The European Central Bank (ECB) has announced a plan for a massive sovereign bond buy up, overcoming German opposition to unleash a so-called "big bazooka" against Europe's debt crisis.
But ECB chief Mario Draghi insists governments also need to do their bit to save the euro.
Draghi set out the plan on Thursday as German Chancellor Angela Merkel and Spanish Prime Minister Mariano Rajoy met in Madrid to dispel fears about a possible break-up of the single currency.
His masterplan is designed to bring down the soaring borrowing costs that crisis-wracked countries say prevent them from getting back on their feet.
He appeared to have convinced investors the scheme could work, as stock markets across Europe jumped and Spanish and Italian borrowing costs tumbled on the news.
In one of the most highly anticipated meetings in ECB history, the bank left its key interest rates at their current all-time lows, as most had expected.
Its main interest rate was left unchanged at 0.75 per cent and the ECB also downgraded its growth forecasts for the 17-nation bloc.
But the focus of markets' attention was on neither of those, but on Draghi's new revamped program to buy bonds issued by heavily indebted eurozone countries - a scheme named Outright Monetary Transactions (OMT).
The OMTs will replace the ECB's previous Securities Market Program or SMP, first launched in May 2010.
The SMP has come under heavy fire, particularly in Germany. Its critics say it blurs the lines between monetary policy, which is supposed to be free from all political influence in the euro area, and fiscal policy.

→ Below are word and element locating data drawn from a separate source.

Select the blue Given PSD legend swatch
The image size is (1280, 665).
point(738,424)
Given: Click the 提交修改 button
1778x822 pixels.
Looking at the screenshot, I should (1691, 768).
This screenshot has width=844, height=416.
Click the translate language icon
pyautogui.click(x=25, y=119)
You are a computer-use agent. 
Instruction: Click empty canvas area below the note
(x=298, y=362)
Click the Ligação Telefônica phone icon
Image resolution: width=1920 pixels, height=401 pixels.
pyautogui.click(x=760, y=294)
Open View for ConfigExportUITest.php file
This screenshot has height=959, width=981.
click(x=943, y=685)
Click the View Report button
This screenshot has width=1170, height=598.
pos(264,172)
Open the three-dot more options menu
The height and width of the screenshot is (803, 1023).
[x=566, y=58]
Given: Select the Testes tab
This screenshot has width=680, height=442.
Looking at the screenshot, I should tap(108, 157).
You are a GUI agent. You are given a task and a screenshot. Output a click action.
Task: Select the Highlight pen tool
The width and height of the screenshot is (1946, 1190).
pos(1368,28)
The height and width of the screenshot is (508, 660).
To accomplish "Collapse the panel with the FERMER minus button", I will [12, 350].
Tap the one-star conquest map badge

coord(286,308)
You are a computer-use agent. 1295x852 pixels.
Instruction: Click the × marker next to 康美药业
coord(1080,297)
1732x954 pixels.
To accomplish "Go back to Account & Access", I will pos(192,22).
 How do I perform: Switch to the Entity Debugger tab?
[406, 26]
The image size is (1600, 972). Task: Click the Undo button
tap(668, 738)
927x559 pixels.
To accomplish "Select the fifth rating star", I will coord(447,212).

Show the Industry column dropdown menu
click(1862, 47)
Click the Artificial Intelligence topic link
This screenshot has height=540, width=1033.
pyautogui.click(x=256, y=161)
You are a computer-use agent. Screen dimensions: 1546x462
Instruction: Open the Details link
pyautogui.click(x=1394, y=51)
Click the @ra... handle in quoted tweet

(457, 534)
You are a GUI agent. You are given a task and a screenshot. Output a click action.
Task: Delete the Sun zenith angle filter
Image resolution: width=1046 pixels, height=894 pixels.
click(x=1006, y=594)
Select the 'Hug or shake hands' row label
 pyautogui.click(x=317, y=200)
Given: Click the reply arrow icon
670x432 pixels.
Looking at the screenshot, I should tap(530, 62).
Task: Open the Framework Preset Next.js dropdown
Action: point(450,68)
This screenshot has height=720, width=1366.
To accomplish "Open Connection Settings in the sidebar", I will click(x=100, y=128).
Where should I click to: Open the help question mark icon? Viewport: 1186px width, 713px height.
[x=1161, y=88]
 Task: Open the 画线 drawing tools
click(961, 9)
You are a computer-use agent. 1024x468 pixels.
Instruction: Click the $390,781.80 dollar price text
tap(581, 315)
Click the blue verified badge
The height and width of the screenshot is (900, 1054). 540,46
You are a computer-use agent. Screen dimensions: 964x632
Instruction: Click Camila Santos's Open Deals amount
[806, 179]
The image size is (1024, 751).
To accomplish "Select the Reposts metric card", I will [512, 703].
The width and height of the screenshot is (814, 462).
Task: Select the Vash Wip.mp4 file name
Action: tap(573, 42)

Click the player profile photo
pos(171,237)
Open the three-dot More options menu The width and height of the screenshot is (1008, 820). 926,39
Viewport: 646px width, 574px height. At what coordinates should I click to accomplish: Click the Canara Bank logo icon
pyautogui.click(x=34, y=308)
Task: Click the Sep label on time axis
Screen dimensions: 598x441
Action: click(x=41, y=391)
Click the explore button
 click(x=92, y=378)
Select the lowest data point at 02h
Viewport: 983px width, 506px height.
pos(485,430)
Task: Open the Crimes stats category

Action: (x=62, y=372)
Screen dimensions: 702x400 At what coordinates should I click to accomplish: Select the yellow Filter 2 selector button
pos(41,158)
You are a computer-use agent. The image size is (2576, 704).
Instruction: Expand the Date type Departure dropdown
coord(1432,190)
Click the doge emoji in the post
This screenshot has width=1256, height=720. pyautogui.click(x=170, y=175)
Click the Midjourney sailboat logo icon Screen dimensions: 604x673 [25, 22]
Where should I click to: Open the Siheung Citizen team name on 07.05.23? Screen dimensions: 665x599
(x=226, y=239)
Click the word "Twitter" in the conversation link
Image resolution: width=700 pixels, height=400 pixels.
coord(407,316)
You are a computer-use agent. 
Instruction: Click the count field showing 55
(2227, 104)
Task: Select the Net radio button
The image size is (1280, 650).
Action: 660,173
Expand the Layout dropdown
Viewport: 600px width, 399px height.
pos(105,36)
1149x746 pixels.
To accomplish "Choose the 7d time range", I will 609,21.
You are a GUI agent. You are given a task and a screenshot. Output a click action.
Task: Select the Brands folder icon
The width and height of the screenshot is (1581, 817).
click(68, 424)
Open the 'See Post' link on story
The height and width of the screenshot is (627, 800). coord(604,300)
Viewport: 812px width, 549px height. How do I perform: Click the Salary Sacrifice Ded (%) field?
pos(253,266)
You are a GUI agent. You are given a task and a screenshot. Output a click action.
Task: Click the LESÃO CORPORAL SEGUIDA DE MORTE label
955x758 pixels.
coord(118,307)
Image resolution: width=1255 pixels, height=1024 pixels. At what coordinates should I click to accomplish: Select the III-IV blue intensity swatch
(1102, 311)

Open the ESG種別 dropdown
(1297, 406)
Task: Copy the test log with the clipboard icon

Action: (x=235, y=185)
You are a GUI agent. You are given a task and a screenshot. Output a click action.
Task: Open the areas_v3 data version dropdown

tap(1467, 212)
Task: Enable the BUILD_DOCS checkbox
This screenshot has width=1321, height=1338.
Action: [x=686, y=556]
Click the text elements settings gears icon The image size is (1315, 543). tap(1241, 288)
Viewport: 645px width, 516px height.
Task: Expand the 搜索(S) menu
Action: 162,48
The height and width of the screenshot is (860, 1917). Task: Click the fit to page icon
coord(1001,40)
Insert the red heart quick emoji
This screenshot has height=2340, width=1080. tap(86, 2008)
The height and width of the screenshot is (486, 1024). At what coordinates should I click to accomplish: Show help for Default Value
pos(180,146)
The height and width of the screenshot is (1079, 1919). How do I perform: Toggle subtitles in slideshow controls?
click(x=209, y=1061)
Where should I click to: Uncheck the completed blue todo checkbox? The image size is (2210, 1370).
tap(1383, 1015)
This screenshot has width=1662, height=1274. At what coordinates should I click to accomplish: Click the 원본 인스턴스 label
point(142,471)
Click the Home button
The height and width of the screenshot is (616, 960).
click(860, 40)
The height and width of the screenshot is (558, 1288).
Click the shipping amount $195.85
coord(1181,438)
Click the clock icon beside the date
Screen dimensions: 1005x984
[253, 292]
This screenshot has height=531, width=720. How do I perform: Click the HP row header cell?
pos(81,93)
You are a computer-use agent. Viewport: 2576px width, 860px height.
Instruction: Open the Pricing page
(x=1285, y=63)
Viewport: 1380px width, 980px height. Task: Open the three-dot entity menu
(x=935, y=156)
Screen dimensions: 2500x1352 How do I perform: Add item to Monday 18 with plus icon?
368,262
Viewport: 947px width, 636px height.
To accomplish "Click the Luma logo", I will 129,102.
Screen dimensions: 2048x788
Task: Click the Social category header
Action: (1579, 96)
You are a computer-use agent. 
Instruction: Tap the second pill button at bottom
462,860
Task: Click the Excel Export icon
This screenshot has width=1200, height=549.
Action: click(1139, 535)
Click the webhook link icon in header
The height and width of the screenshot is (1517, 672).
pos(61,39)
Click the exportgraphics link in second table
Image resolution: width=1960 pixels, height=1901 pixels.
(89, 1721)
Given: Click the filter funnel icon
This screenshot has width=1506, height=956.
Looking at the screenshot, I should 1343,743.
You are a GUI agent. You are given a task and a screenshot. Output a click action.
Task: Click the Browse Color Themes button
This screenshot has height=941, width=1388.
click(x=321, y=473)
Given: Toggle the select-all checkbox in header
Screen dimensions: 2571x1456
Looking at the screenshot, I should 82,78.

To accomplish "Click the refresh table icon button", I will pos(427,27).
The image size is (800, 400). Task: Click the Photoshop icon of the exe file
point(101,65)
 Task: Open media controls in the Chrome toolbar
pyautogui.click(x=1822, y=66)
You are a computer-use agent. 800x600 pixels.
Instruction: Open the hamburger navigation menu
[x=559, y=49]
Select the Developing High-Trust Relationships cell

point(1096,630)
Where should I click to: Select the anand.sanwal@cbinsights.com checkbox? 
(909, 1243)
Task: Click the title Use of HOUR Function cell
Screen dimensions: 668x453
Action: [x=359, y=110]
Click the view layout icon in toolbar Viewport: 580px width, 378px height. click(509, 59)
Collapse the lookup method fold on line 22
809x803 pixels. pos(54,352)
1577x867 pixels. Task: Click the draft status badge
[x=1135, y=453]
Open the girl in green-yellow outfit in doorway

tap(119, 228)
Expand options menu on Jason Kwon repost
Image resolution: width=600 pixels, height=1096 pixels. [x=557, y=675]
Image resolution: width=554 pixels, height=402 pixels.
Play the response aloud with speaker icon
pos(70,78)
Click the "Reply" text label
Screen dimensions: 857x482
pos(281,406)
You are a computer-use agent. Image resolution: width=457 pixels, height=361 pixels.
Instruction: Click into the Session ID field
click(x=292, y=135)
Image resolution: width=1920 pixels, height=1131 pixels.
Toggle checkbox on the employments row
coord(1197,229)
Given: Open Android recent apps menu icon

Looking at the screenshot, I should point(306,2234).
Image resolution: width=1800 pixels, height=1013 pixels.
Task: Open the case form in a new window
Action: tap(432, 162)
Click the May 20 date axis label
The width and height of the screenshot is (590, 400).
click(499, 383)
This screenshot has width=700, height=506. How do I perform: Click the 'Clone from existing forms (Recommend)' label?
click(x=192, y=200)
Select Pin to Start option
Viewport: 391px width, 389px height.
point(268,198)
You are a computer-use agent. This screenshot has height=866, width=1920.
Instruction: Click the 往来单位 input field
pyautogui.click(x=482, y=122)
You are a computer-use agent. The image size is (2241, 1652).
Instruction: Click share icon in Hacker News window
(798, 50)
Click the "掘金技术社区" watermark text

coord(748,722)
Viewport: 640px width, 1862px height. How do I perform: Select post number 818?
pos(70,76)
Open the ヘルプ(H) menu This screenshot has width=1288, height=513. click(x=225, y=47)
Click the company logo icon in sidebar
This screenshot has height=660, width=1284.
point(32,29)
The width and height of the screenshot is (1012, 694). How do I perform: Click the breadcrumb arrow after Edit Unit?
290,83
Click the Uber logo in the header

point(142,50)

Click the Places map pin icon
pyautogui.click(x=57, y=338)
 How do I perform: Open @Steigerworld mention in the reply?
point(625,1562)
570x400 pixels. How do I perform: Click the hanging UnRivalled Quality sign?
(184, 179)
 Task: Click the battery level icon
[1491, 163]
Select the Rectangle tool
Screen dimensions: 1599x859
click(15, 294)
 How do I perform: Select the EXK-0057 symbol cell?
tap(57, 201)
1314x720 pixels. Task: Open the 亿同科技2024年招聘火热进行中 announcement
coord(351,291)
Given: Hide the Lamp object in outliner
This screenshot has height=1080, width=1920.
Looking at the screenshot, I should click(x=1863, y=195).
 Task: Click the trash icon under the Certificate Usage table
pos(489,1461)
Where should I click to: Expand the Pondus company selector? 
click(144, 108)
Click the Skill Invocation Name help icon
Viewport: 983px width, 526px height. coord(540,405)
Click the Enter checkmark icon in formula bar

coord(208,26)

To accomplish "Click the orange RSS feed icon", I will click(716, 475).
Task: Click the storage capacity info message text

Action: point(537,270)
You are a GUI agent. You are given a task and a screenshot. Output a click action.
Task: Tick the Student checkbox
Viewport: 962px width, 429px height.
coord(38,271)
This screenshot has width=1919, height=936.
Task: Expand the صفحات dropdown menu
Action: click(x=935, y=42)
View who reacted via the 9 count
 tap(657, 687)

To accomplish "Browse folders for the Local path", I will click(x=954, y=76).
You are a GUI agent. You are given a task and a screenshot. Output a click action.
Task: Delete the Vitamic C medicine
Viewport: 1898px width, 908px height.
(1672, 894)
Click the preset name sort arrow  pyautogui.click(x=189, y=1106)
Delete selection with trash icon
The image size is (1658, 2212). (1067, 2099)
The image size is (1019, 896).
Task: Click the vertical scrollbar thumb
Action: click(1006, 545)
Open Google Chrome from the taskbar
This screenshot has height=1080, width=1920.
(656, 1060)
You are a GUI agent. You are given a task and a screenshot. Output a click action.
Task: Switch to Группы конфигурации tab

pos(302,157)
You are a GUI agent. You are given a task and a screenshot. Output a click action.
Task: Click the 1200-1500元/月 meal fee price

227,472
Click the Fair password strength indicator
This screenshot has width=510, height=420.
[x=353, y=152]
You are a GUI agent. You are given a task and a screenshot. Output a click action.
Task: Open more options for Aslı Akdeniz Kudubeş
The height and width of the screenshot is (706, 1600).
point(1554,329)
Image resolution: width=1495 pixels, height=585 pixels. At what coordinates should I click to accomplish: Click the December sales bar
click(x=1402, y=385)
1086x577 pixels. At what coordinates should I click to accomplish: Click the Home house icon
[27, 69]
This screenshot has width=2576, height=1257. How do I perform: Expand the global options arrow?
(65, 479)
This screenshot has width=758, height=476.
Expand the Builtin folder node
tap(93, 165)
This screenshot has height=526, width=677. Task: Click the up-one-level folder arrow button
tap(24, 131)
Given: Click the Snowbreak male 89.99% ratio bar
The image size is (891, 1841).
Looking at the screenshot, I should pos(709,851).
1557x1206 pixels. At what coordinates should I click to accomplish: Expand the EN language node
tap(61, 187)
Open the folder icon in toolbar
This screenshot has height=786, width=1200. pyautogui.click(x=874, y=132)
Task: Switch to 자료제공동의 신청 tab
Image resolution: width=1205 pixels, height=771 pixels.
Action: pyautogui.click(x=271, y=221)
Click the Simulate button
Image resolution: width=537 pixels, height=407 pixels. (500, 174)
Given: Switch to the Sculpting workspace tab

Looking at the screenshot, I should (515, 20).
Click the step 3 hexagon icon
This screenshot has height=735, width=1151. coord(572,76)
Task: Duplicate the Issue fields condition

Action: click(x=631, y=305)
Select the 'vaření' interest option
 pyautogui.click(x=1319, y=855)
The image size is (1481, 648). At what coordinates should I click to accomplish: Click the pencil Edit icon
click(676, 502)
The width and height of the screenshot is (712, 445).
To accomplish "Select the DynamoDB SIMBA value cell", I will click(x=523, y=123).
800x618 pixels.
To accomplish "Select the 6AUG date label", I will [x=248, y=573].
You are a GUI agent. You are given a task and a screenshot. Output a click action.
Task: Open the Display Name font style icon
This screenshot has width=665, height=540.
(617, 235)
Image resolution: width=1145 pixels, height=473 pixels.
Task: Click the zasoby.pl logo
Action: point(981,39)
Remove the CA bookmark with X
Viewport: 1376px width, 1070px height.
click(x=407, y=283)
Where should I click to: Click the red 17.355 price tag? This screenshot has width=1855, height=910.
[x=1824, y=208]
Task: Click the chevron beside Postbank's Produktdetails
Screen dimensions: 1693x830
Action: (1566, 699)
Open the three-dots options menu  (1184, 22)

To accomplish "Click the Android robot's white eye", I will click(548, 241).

The head of the German central bank or Bundesbank, Jens Weidmann, kept up his criticism on Thursday.
In a statement, he hit out at the program, saying he "regards such purchases as being tantamount to financing governments by printing banknotes. Monetary policy risks being subjugated to fiscal policy."
Draghi told reporters there was one "no" vote to the OMT program on the 23-member governing council, saying: "I will leave you to guess who that was."
But he insisted the new program did not overstep the ECB's mandate.
The OMTs "will enable us to address severe distortions in government bond markets which originate from, in particular, unfounded fears on the part of investors of the reversibility of the euro," Draghi said.
"We will do whatever it takes" to keep the eurozone together, Draghi said.
Unlike its forerunner, the SMP, the OMTs would be subject to strict conditions and the ECB was not offering crisis-hit countries a blank cheque, Draghi explained.
Countries wishing to benefit from the OMTs would first have to apply for a bailout from one of the eurozone's two rescue funds, the EFSF or ESM, he said.
And any such cash from those funds is conditional on governments meeting agreed reform targets.
Leaders of Italy and Spain, the two countries seen most likely to benefit from the prospect of ECB bond purchases and to have recourse to seek such help, welcomed the move.
"Today I have seen an important step forward ... which goes towards a more satisfactory governance of the eurozone," said Italian Prime Minister Mario Monti, adding Italy was trying to avoid seeking help.
Spanish Mario Rajoy, whose country faces 30 billion euros ($A37 billion) in debt repayments in October, brushed aside questions whether it would seek a bailout and ECB help.
However he pledged to "do what it takes to definitively resolve the euro crisis".